Date: 2004-09-02 06:05 pm (UTC)
From: [identity profile] lavendarlizard.livejournal.com
I actually do a little bit of everything, as long as it pertains somehow to admin. This job would be great, except for the one person who is managing to ruin the whole company. I just don't like the constant surprises; they upset my normally smooth flow of thought. *snerk!*

Date: 2004-09-02 06:14 pm (UTC)
From: [identity profile] lavendarlizard.livejournal.com
Go to sleep. You'll be glad in the morning.

Date: 2004-09-02 06:16 pm (UTC)
From: [identity profile] lavendarlizard.livejournal.com
I'll have to make a note of that on my calendar; it may never happen again. *checks on the future chapters* ...then again...

Date: 2004-09-02 06:24 pm (UTC)
merula31: by Sami (Default)
From: [personal profile] merula31
That sounds... ominous....

I guess I'll have to restock the tissues on my desk. *sigh*

Date: 2004-09-02 08:00 pm (UTC)
From: [identity profile] sunhawk16.livejournal.com
Goldy! My poor goldy! *sob* ^^;
Got me on the damn re-read when I got home from work too. *sniffle*

Date: 2004-09-02 09:46 pm (UTC)
From: [identity profile] dee-ez-bee.livejournal.com
If you catch it, I hope you eat it in one gulp! I'd hate to think it suffered...*giggle*

Date: 2004-09-02 10:30 pm (UTC)
From: [identity profile] lavendarlizard.livejournal.com
The second time?! After you'd already been warned?! Holy plot bunny! Um... sorry?

Date: 2004-09-03 04:03 am (UTC)
From: [identity profile] sunhawk16.livejournal.com
That's 'cause it's gooooood! ^___^

Date: 2004-09-03 07:38 am (UTC)
From: [identity profile] lavendarlizard.livejournal.com
Time for that CostCo run...

Date: 2004-09-03 07:39 am (UTC)
From: [identity profile] lavendarlizard.livejournal.com
Maybe I'll feed it to the angst coyote... He's looking kind of skinny these days.

Date: 2004-09-03 07:40 am (UTC)
From: [identity profile] lavendarlizard.livejournal.com
Dang... Maybe I should do the next thing early... Sorta counter-act that gooey crap.

Date: 2004-09-03 07:42 am (UTC)
From: [identity profile] lavendarlizard.livejournal.com
There is a koi farm up the road from me, and the fish *do* remember who fed them the last time.

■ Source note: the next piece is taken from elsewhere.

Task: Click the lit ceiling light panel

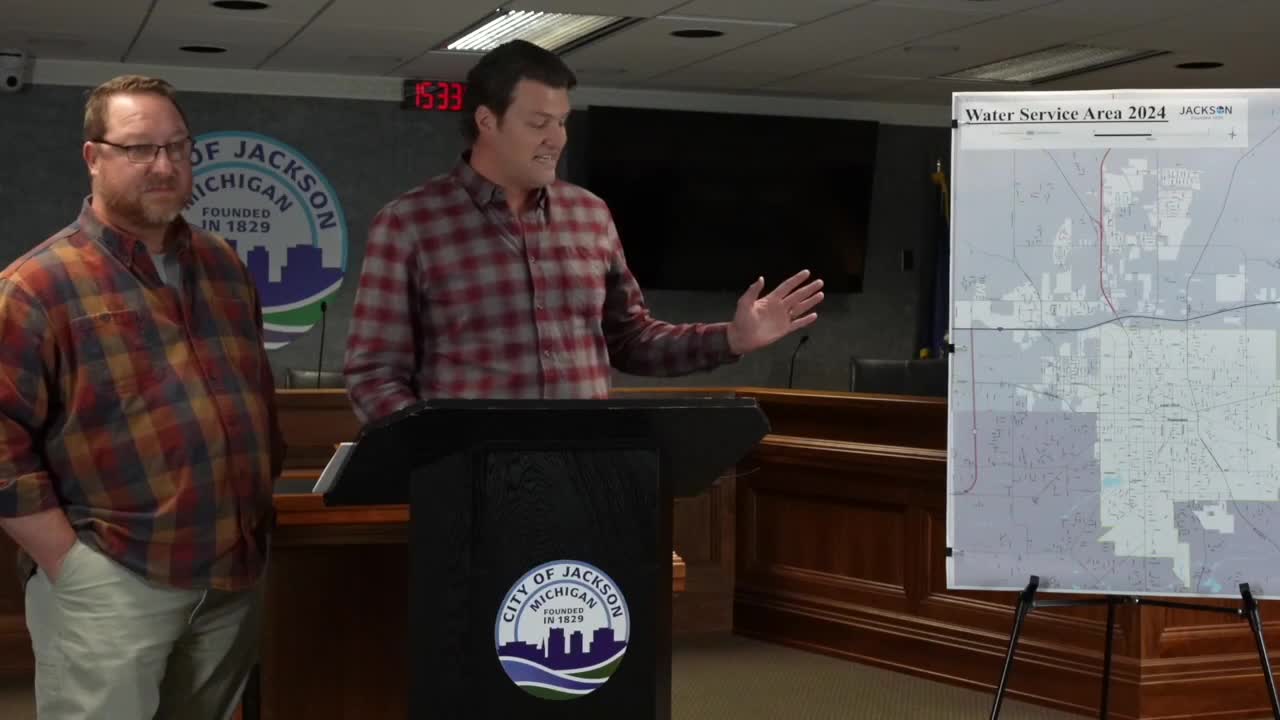Action: click(x=532, y=30)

It's so odd...

Date: 2004-09-03 10:04 am (UTC)
From: [identity profile] sunhawk16.livejournal.com
Hey! Don't be calling it goey crap while I'm still sniffling in the afterglow! :P

Date: 2004-09-03 03:59 pm (UTC)
From: [identity profile] lavendarlizard.livejournal.com
Well, stop sniffling, because I don't know what else to call it. I think I'll launch the equivilant of a Mt Dew attack next, to cut the goo.

Date: 2004-09-04 12:55 pm (UTC)
merula31: by Sami (sango-wilted flower)
From: [personal profile] merula31
Okay, that sounds VERY ominous!!

*scribbles Costco list down*: tissues, chocolate, more tissues... I'm ready!

Date: 2004-09-05 08:05 pm (UTC)
From: [identity profile] thekittywolf.livejournal.com
you actually manage smooth thought flow and someone screws it up for you?!!
that's a killable offense! It ranks up there with interrupting your first good sleep after intense, stress related insomnia.

hope you find what you're looking for soon.